Two former Goldman Sachs employees are suing the investment bank for gender discrimination. And according to Bloomberg Businessweek, Cristina Chen-Oster and Shanna Orlich have recently filed papers requesting class status. If granted, Goldman Sachs won’t have just one employment lawsuit on its hands, but the cases of thousands of women.
Many people aren’t surprised by the women’s “boy’s club” allegations. This isn’t the first time a major financial institution has come under scrutiny for workplace discrimination charges. But just because behavior is common doesn’t mean it’s legal.
Goldman Sachs denies the allegations. But even if a judge determines that the company did nothing wrong, the lawsuit is still going to cost them money.
What Are the Grounds for a Gender Discrimination Case?
In the United States, there are laws that protect certain groups of employees from workplace discrimination. Under these laws, women can’t be treated differently from their male counterparts simply for being women. (Check out “Employment Discrimination Lawsuits: Case Studies” for more real-world examples.)
But what are the telltale signs of gender discrimination? Take a look:
- Wage discrepancies. Female employees cannot be paid less than their male counterparts for doing similar work. The Goldman Sachs lawsuit alleges that female employees are paid up to 21 percent less than their male colleagues with comparable experience.
- Unfair promotions. Women who qualify for promotions cannot be passed up for advancement simply for being female. Women were promoted “more slowly and more reluctantly than men” at Goldman Sachs, according to the lawsuit.
- Hostile work environments. Workplaces and their culture cannot create an environment that is hostile to women. The Goldman Sachs lawsuit mentions numerous occasions were strip club outings promoted a “boy’s club” atmosphere.
- Punishment for pregnancy. Women cannot be punished or fired for having children. The lawsuit notes that women at Goldman Sachs saw their responsibilities diminished after becoming mothers.

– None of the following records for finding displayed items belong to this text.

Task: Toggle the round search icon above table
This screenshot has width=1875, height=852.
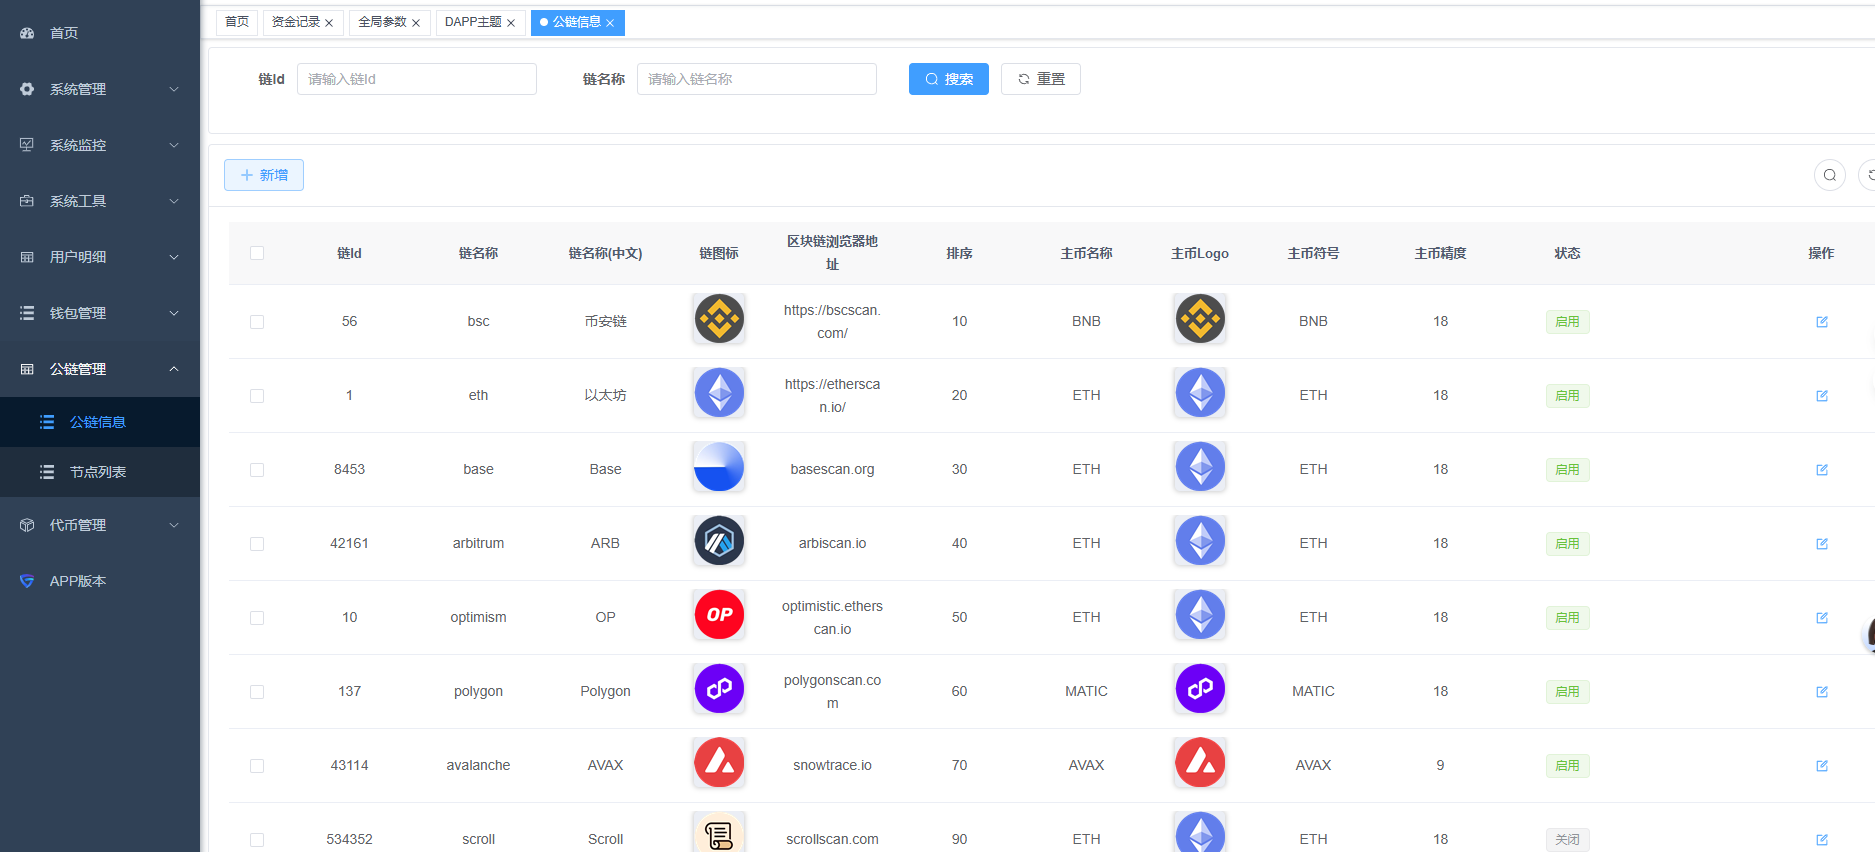Action: click(x=1829, y=175)
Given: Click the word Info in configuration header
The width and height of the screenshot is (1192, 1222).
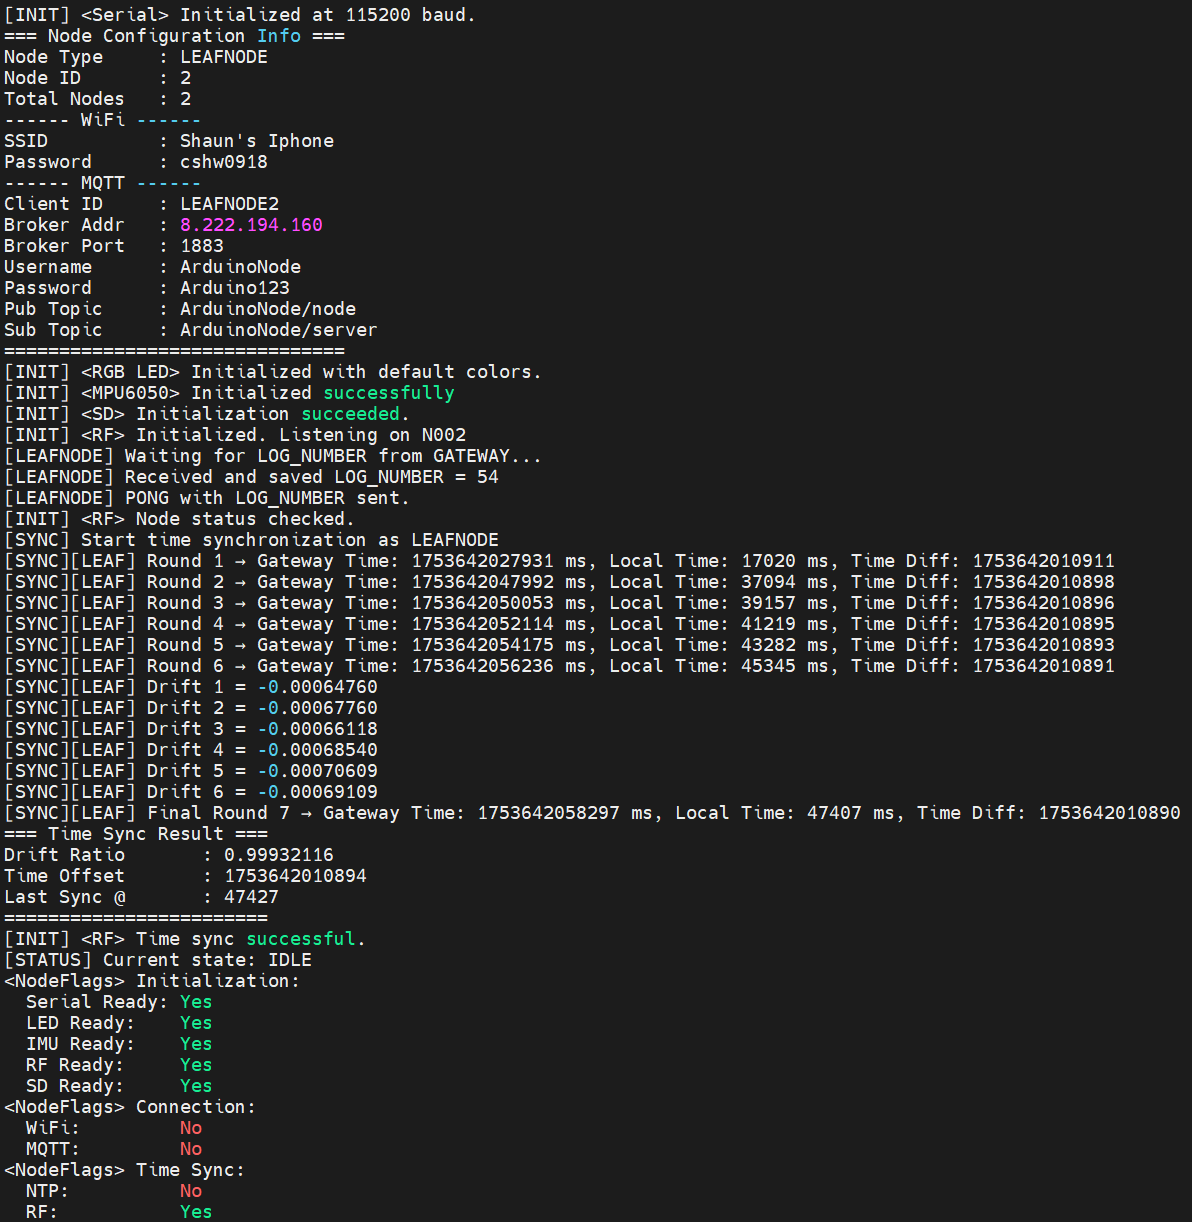Looking at the screenshot, I should point(278,36).
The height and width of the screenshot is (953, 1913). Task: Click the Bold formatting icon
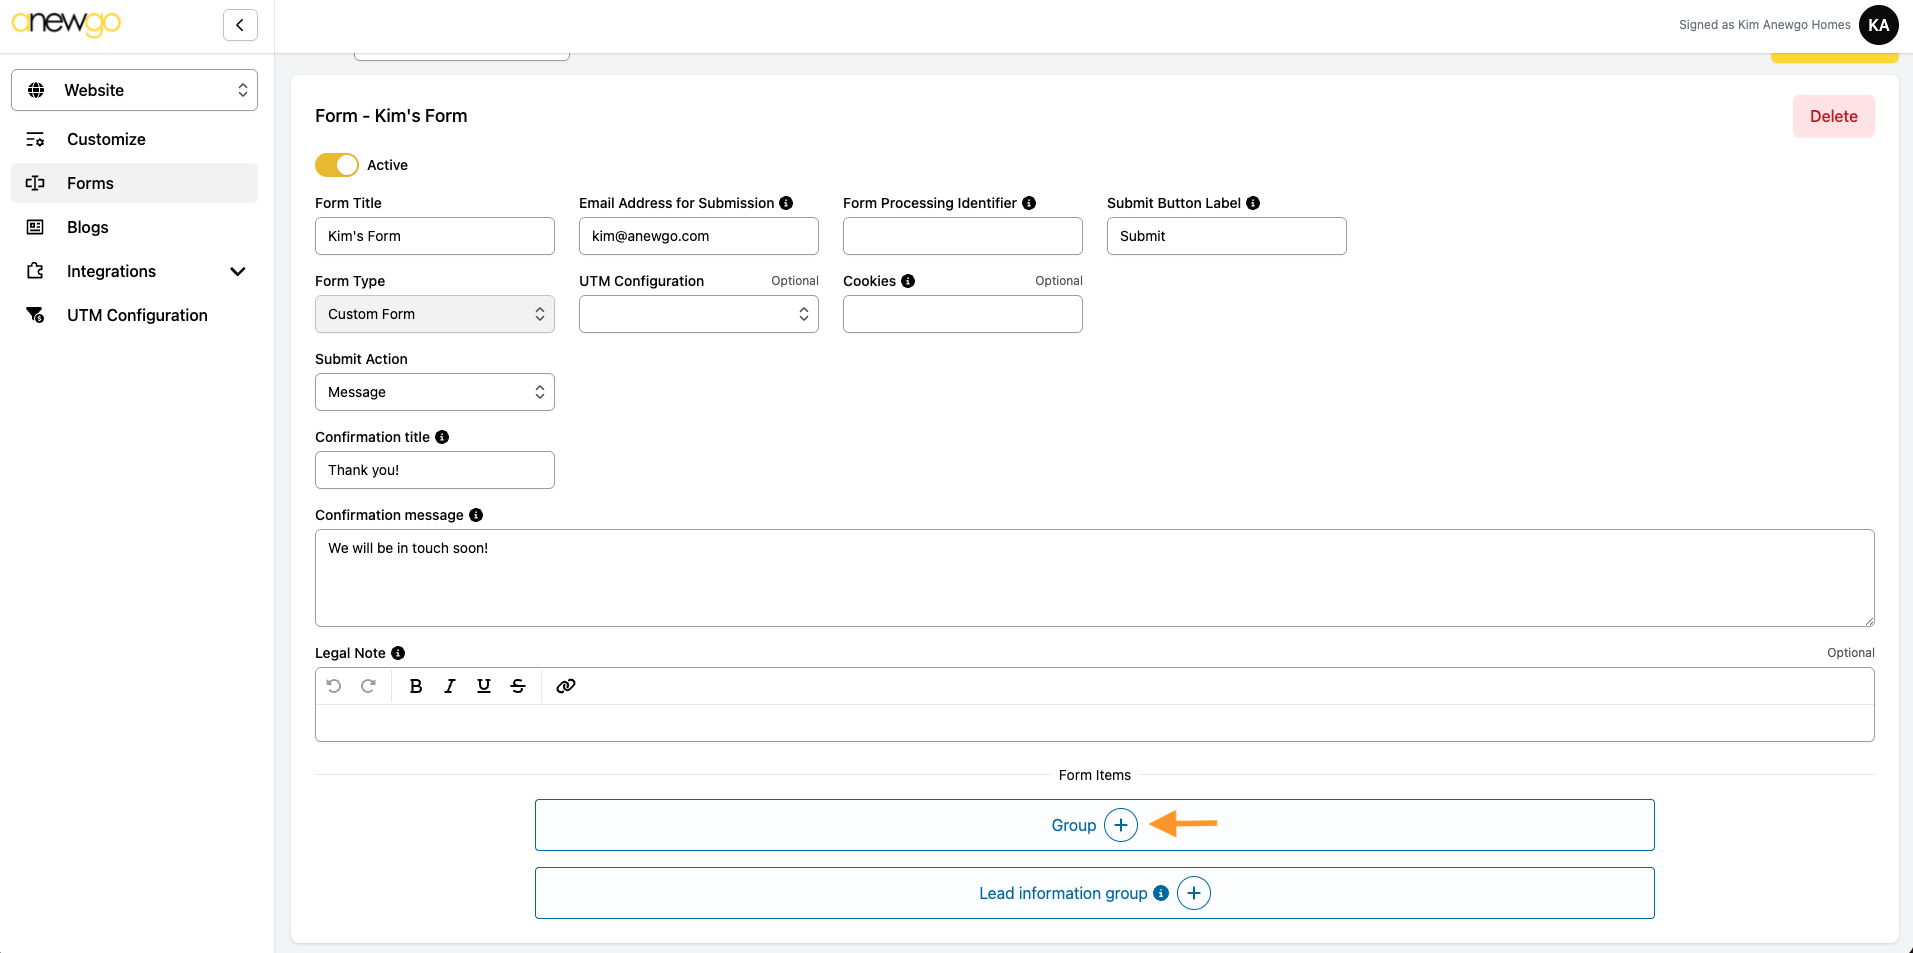(x=416, y=686)
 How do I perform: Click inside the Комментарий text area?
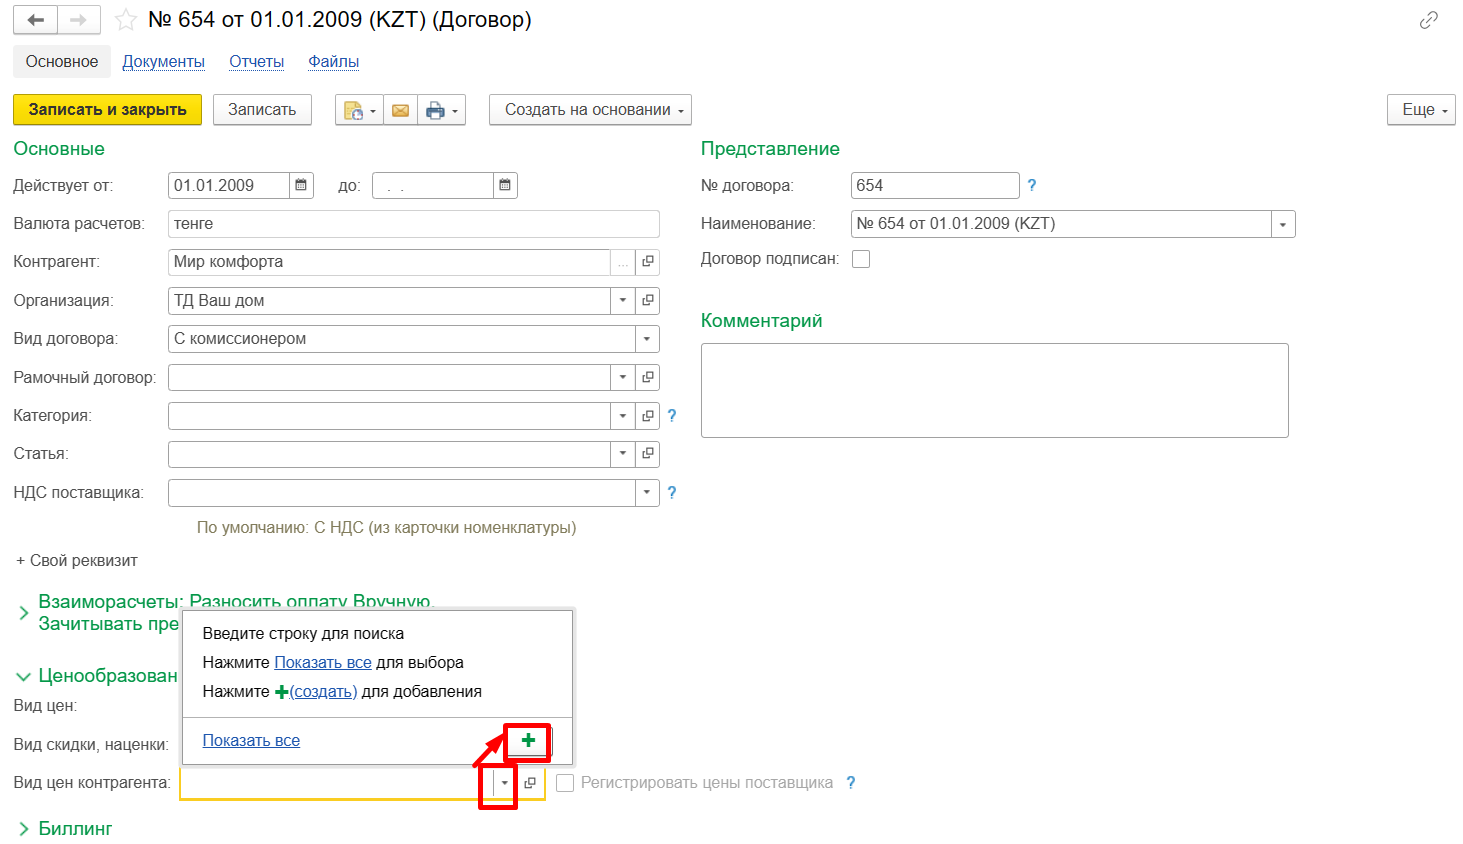[x=994, y=390]
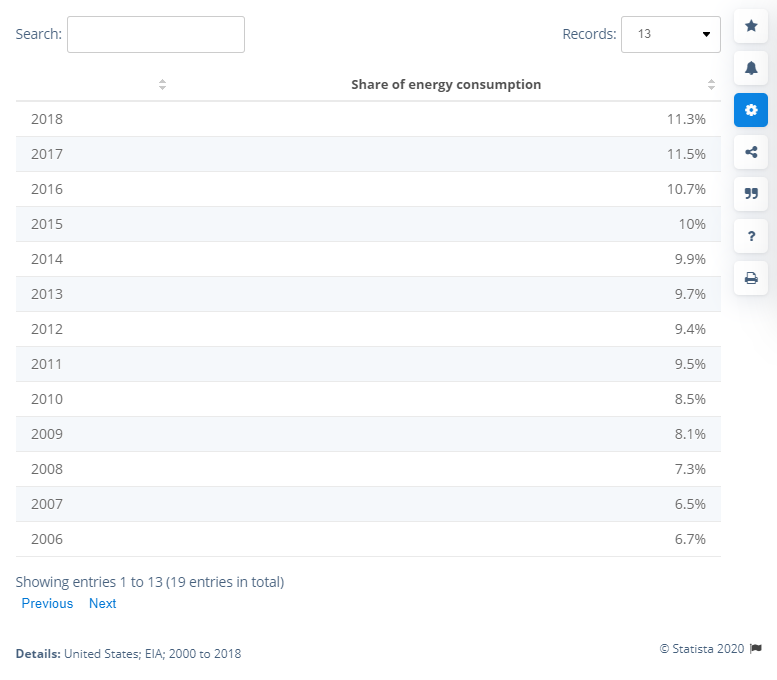777x680 pixels.
Task: Sort by the year column arrows
Action: tap(162, 85)
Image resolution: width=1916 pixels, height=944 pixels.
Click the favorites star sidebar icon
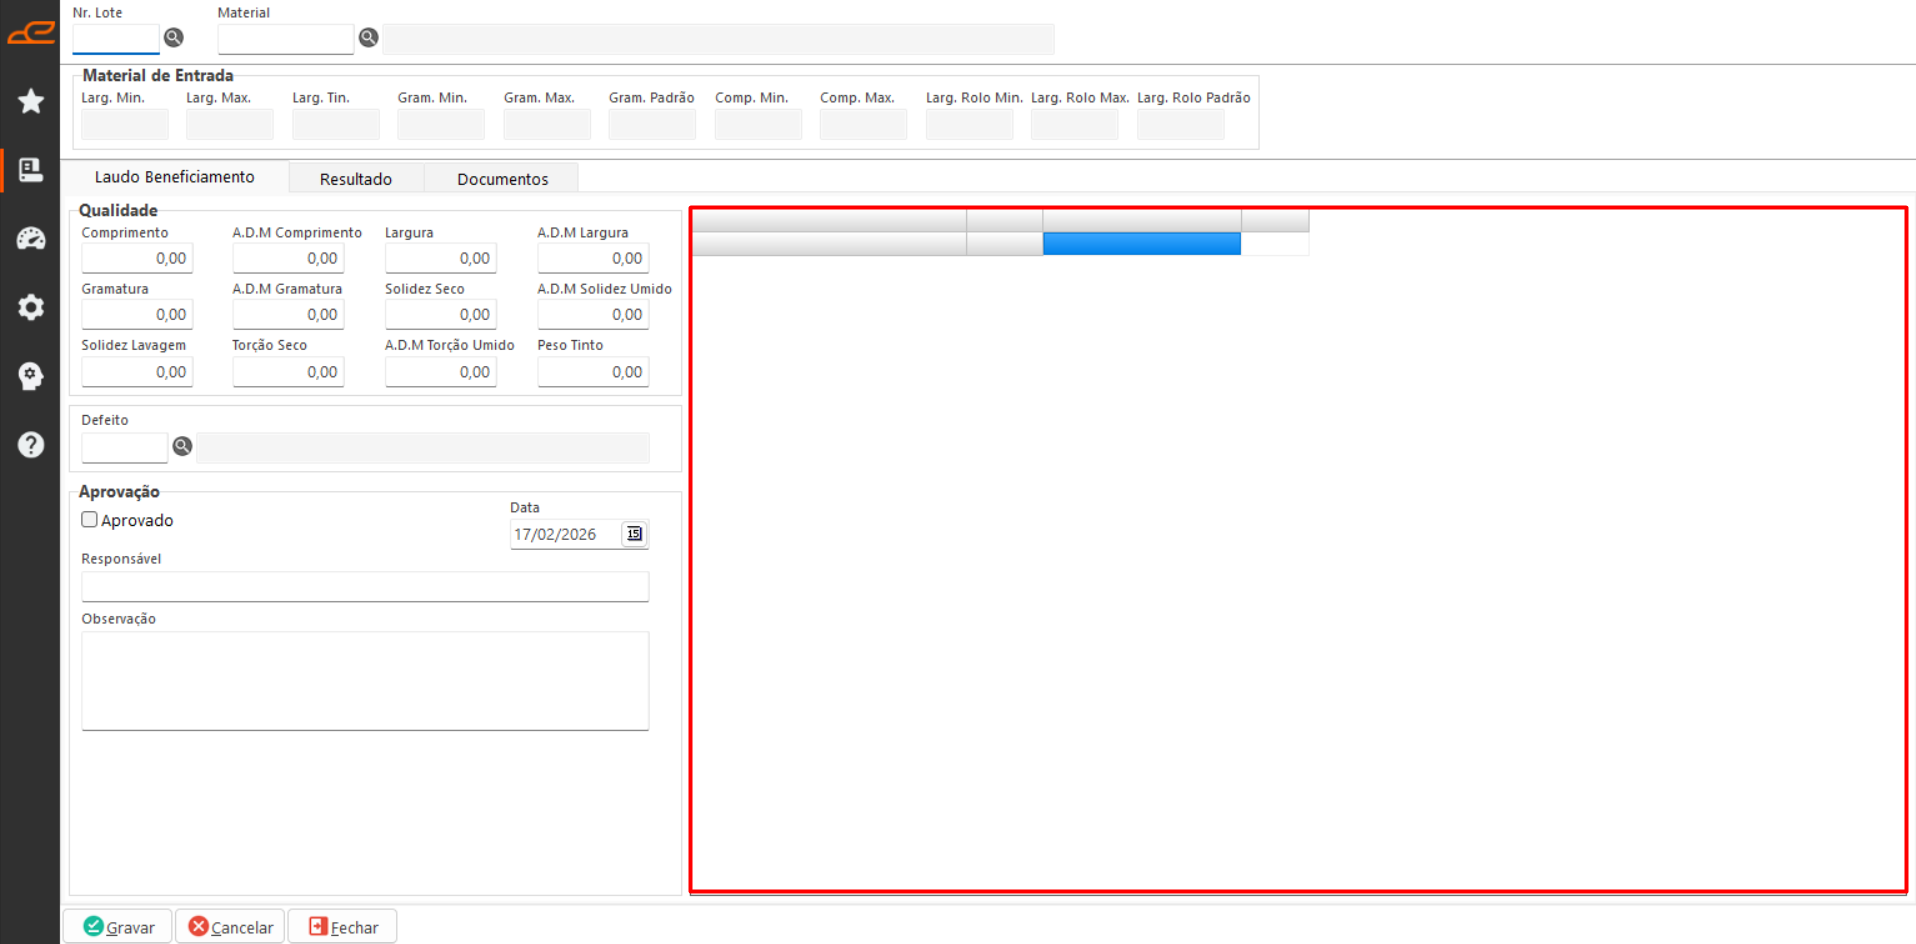click(x=31, y=101)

Someone might argue that some of these situations seem hard to prove. For instance, a woman might think she was unfairly passed up for a promotion when really her boss chose a more qualified candidate.
Problems arise when employers cannot support their decisions and when evidence suggests that the only difference between one employee and a promoted employee is gender. Goldman Sachs’s promotion decisions appear opaque to employees. And unless the company has documented proof to substantiate the slow advancement of its female employees, it could be found guilty of gender discrimination.
What Can Small Businesses Do to Avoid Gender Discrimination Lawsuits?
Discrimination lawsuits are not just an issue for big businesses. Even the smallest employers can be accused of gender discrimination. That’s why it’s important for small-business owners to…
- Review employment laws.
- Train employees in workplace discrimination and harassment prevention.
- Create and follow written protocol that actively discourages discriminatory practices.
- Keep documentation for all employment decisions, including hiring, firing, training, and promotions.
For more tips, read “How Small-Business Owners Can Prevent Employee Discrimination Lawsuits.”
Keep in mind that employees can sue you for discrimination even when you’ve taken preventative measures to avoid such claims. That’s why small businesses often carry Employment Practices Liability Insurance. This insurance policy covers the expenses of an employment discrimination lawsuit, including lawyer fees, judgments, and settlements.